Assigned task =>
Work out how many lines in the records include the word "computer", then answer with nothing but that number.

+++

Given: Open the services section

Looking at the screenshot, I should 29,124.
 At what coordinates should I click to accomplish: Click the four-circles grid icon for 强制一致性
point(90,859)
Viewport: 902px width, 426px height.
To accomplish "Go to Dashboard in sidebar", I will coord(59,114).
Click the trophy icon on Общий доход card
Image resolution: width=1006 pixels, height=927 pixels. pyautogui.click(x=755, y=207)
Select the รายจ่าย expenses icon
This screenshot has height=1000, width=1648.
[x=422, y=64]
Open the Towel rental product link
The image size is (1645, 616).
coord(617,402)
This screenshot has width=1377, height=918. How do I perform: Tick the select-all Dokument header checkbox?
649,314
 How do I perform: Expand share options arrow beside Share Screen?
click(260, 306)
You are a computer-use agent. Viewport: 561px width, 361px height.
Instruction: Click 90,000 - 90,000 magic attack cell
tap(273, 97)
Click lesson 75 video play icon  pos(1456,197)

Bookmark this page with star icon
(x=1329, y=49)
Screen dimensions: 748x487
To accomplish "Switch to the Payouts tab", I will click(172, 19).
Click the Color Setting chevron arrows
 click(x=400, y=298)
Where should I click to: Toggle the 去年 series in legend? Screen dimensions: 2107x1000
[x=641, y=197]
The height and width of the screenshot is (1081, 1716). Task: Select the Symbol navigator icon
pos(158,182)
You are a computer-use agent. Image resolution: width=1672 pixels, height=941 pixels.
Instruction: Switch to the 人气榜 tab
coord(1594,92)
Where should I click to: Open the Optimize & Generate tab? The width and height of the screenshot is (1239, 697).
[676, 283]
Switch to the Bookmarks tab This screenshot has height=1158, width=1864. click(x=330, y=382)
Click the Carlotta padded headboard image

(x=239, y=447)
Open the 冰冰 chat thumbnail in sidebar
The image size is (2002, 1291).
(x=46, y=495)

+++

Final answer =>
2